Money must be king, thats why the Fed prints so much of it...:roll:


----------



## Smitty901 (Nov 16, 2012)

rim said:


> Money must be king, thats why the Fed prints so much of it...:roll:


 Yep 85 billion a month to keep a fake economy going


----------



## BigCheeseStick (Aug 7, 2013)

You guys hear about France? They just passed a new tax based on how much money you've had in your accounts over the last 15 years. DAYUM!!! THERE GOES THE FRENCH NEST EGGS! *SEIZED!*

French riot police use tear gas on anti-tax protesters - FRANCE 24


----------



## Smitty901 (Nov 16, 2012)

Number 1 and 2 are the same thing IMO just a madder of what order they happen in.
Neither of them are with in my control, I tried I voted but was over ruled.
So if cash is worthless I won't use it and no one will take it anyway
If I try to barter gold I will just get robbed
So back to plan A lock down ride it out protect our area best we can.


----------



## Denton (Sep 18, 2012)

I am keeping more cash on hand and less in accounts, but that is because of the reg changes and nothing to do with Cash Is King. I see it as prudent, to have cash, just as it is prudent to have PMs, just as it is prudent to have weapons.
Banks now consider you an investor, not a customer.
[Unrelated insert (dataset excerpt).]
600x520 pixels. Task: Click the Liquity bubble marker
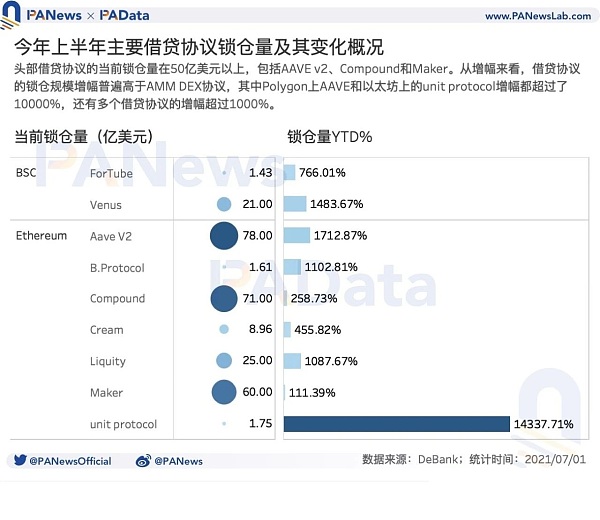(224, 361)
Advertisements mean nothing, regs do. Furthermore, as has been pointed out, governments are eyeing accounts as their very own cash cow.

Hoarding isn't the proper term. I would call it protecting.


----------



## Nathan Jefferson (May 11, 2013)

"If the American people ever allow private banks to control the issue of their currency, first by inflation, then by deflation, the banks and corporations that will grow up around them will deprive the people of all property until their children wake up homeless on the continent their Fathers conquered...I believe that banking institutions are more dangerous to our liberties than standing armies... The issuing power should be taken from the banks and restored to the people, to whom it properly belongs."
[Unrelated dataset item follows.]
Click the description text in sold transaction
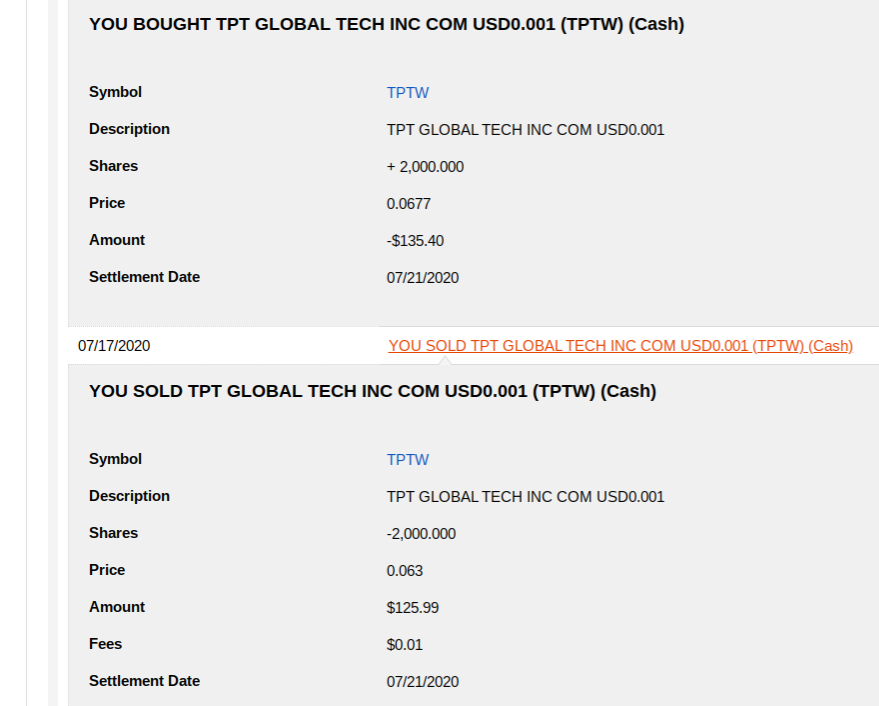This screenshot has width=879, height=706. pos(525,497)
We're seeing the inflation, now bring on the deflation so they can really hammer all the over-levered people even harder! You don't think they are letting people borrow all this money just cause they are nice, do you?


----------



## ekim (Dec 28, 2012)

I take any money left at the end of the month and buy food, ammo, prepping goods or put some in my safe to have when things break or if TSHTF so we can run to the store and buy what ever we can get. I no longer have a savings account, IRA or any investments other than what we have on hand. Silver and gold are a minimum as I never had enough to really invest. But the house is paid off and my only big payment is the car. I pay cash for all other purchases. Haven't used a credit card in several years now, but I do have one on hand. We help the kids some and the grand kids.


----------



## Denton (Sep 18, 2012)

ekim said:


> I take any money left at the end of the month and buy food, ammo, prepping goods or put some in my safe to have when things break or if TSHTF so we can run to the store and buy what ever we can get. I no longer have a savings account, IRA or any investments other than what we have on hand. Silver and gold are a minimum as I never had enough to really invest. But the house is paid off and my only big payment is the car. I pay cash for all other purchases. Haven't used a credit card in several years now, but I do have one on hand. We help the kids some and the grand kids.
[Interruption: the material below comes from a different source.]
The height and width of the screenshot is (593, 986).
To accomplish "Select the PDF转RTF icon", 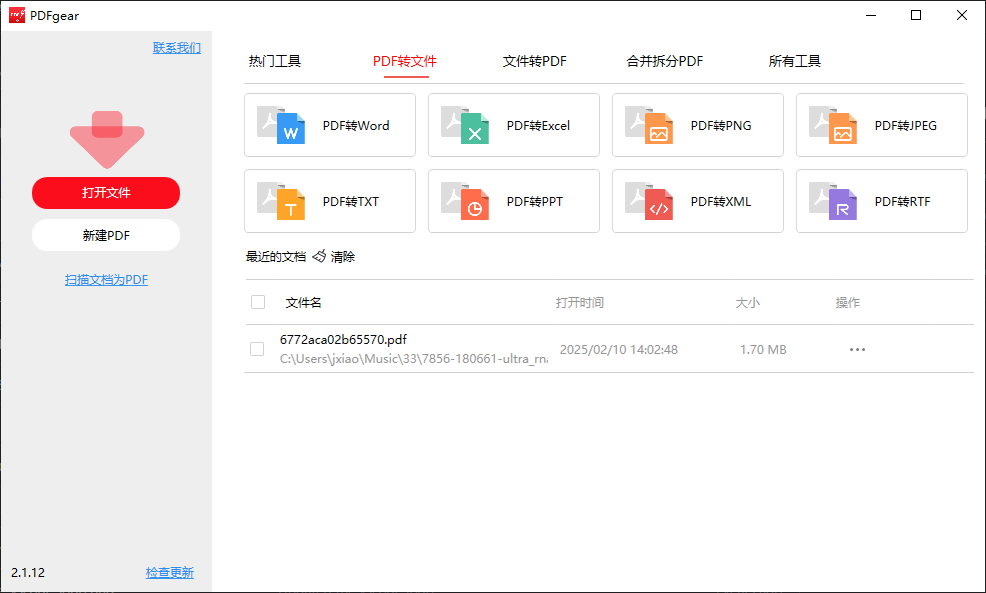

I have to use a credit card. It is paid off in a timely manner, and the wife loves to spend the points. I enjoy the benefits of her ordering new kitchen items. It's a win-win! :mrgreen:


----------



## ekim (Dec 28, 2012)

We just got a new stove and refrigerator and is was great to walk in and lay down cash, load them up and come home. Time to replenish the supply again. don't get the wrong idea, we can't/don't do that kind of buying often but it's nice to be able when we do.


----------



## StarPD45 (Nov 13, 2012)

Nathan Jefferson said:


> "If the American people ever allow private banks to control the issue of their currency, first by inflation, then by deflation, the banks and corporations that will grow up around them will deprive the people of all property until their children wake up homeless on the continent their Fathers conquered...I believe that banking institutions are more dangerous to our liberties than standing armies... The issuing power should be taken from the banks and restored to the people, to whom it properly belongs."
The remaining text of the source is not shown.